Летом Париж снова начал дрожать от грохота пушек. С неба валились гигантские бомбы «Берты». Город пустел. Армия напрягала последние усилия, но уже отчаяние овладевало французами. Железным тараном немцы били и били в прекрасную Францию, хотя уже было ясно, что никакими победами не оправдать пустыни, покрытой деревянными крестами. Дела наши были плачевны. Мы бродили из кафе в кафе, распевая «Мадлон» перед столиками. В это голодное время еще глубже раскрылась нежность ко мне Ренэ.

И вдруг все изменилось. Во французские гавани вошли заокеанские многотысячетонные корабли. В тучах дыма загрохотали подъемные краны и пошли выгружать на берег поезда, паровозы, рельсы, пушки, хлеб и мясо, проволоку, горы снарядов, ящики и бочки и сотни тысяч широкоплечих, веселых американских молодцов.

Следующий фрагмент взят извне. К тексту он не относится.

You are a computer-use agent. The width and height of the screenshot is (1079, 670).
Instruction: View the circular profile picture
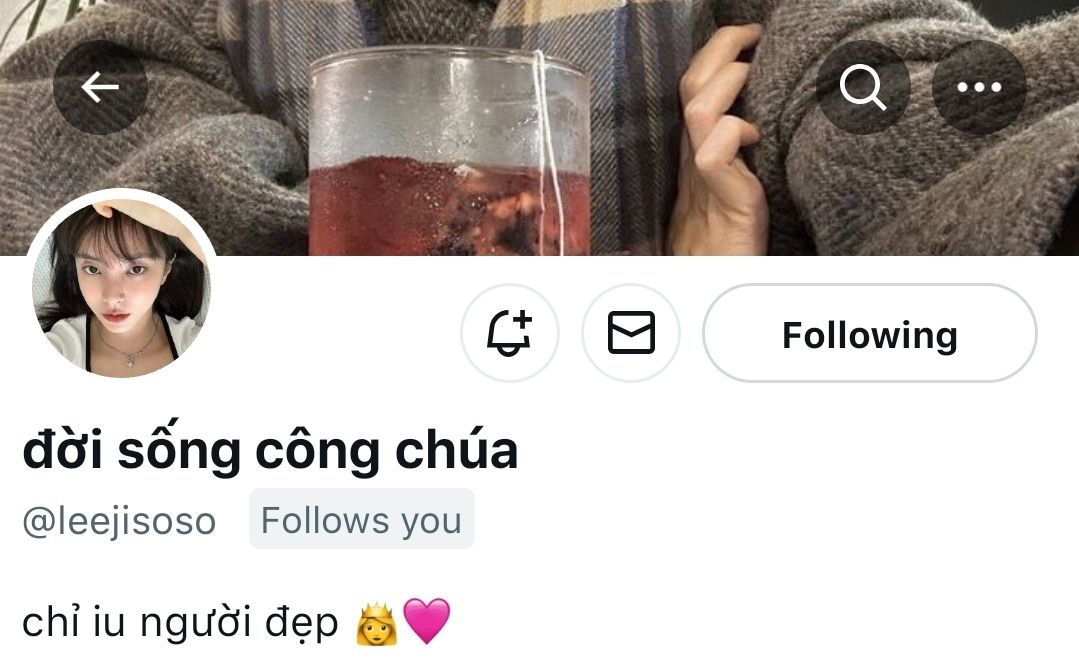coord(122,285)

Американцы сказали: «Воевать надо широко», — и от гаваней к фронту бросили рельсы, двинули собственные поезда, размотали колючую проволоку, поставили пушки и танки и ударили по немцам миллионами бомб, миллиардами долларов, — пошли на прорыв узкой кишкой от самого Ламанша. А из-за океана шли новые, дымили на полнеба корабли, груженные войсками.

И хрустнула немецкая грудь. Внезапно, — так же, как и нашло, — развеялось помрачение войны. Мир, мир, мир, — зашептали сердца. И вслед уже потянуло тревожным ветром с востока, — бунт, бунт! И пошло трещать по всей Европе… Эх, да что вспоминать, — сам все знаешь. Жил зверь покорно и смирно, вертел жернов, — кинули ему сырого мяса, прижгли каленым железом, а потом за голову схватились. Умнее, видимо, ничего не могли придумать с вашей культурой.

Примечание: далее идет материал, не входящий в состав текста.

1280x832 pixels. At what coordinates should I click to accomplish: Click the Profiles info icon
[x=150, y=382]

Помню — я проходил по Новому мосту, — на нем еще Генрих IV, в бытность свою наваррским королем, дрался по ночам из-за девчонок. Солнце садилось в полымя за лесистыми холмами Сен-Клу. Багровый закат пыльным сиянием пылал в узкой реке, отражались арки мостов, старые платаны, железные баржи с песком, сияли мрачным золотом крылатые кони Александра III, торчала унылым скелетом умершего века Эйфелева башня. Было жарко и Душно. Я сел на каменную скамью в полукруглой нише моста. За спиной мрачный свет заката лежал на островерхих тюремных башнях Консьержери.